The Kenya Revenue Authority (KRA) has retained the tax rate charged on employee welfare benefits at eight percent for the first quarter of 2026, marking the second successive quarter in which the terms stayed unchanged.
The fringe benefits tax applies to non-cash perks employees receive alongside wages, with cheap credit among the most common welfare benefits offered through staff loan schemes.
Taxable employment income in Kenya covers salaries and wages as well as other benefits received or enjoyed during employment, meaning staff welfare arrangements can attract tax even when cash does not change hands.
Under the KRA benchmark approach, the taxable value is calculated as the difference between the prescribed market interest rate and the actual interest paid by the employee on the loan.
“For the purposes of Section 12B of the Income Tax Act, the Market Interest Rate is eight percent. This rate shall be applicable for the three months of January, February, and March 2026,” said KRA in a Thursday notice.

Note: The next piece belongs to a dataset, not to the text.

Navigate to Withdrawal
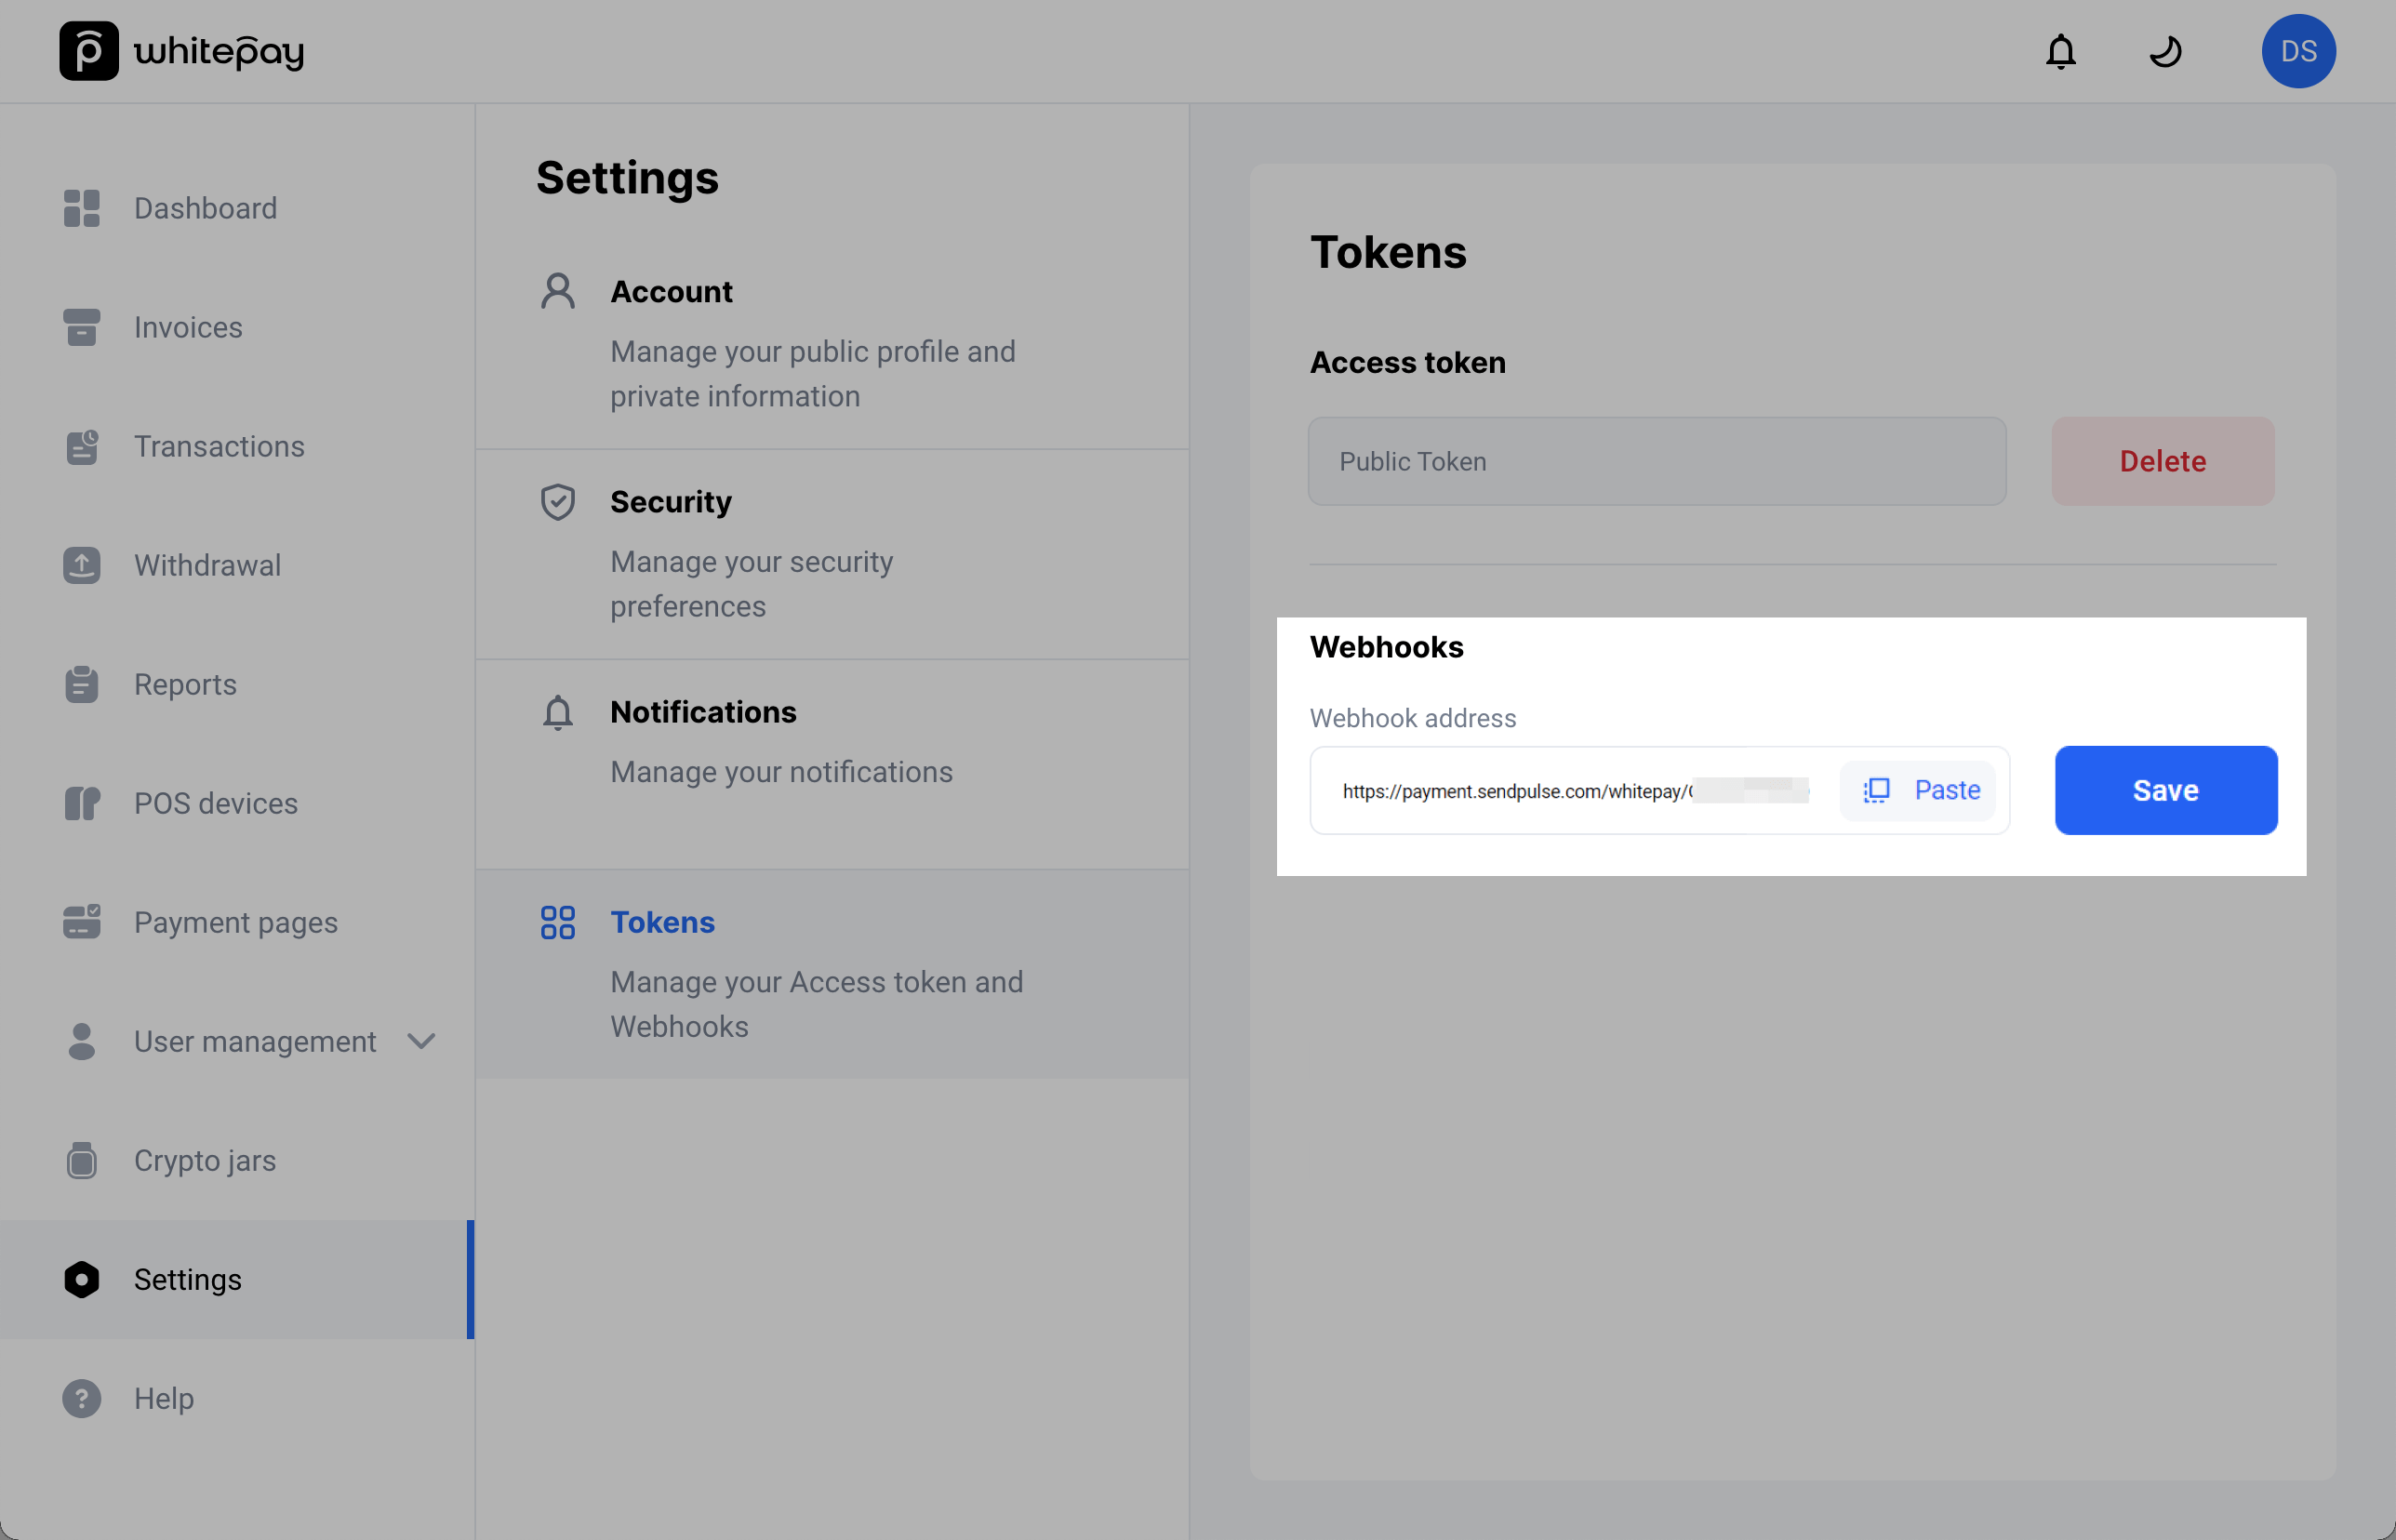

The levy is due on or before the ninth day of the month following the provision of the benefit, and is reviewed quarterly by the KRA based on market lending rates as guided by the Central Bank of Kenya’s (CBK) prevailing monetary policy direction and prevailing credit conditions.
The CBK has been cutting its benchmark rate to spur private-sector credit growth and anchor inflation within its target band, citing improved exchange rate stability and lower food and energy costs that have eased overall consumer price pressures in recent months.
Last month, the CBK effected its ninth straight cut on the benchmark Central Bank Rate (CBR) to nine percent, down from 9.25 percent in October last year, extending its monetary policy easing cycle that began in August 2024.
KRA last adjusted the fringe benefits tax in July 2025, lowering it to eight percent from nine percent, which itself had been reduced from 13 percent in April of the same year.
The taxman’s latest notice follows a similar update issued last October when KRA retained the rate at eight percent for the final quarter of 2025 despite easing borrowing conditions. The October move marked a break from a sustained pattern where the tax rate on staff welfare benefits had tracked broader movements in interest rates throughout the regular quarterly reviews.